Pixel coordinate grounding data:
————
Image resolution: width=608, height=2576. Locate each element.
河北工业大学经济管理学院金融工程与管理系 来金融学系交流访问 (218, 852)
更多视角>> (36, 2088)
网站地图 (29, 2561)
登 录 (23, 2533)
————
# Exercise description
In this exercise, you retype all of the data exactly as it appears above.

# Result
Image resolution: width=608, height=2576. Locate each element.
河北工业大学经济管理学院金融工程与管理系 来金融学系交流访问 (218, 852)
更多视角>> (36, 2088)
网站地图 (29, 2561)
登 录 (23, 2533)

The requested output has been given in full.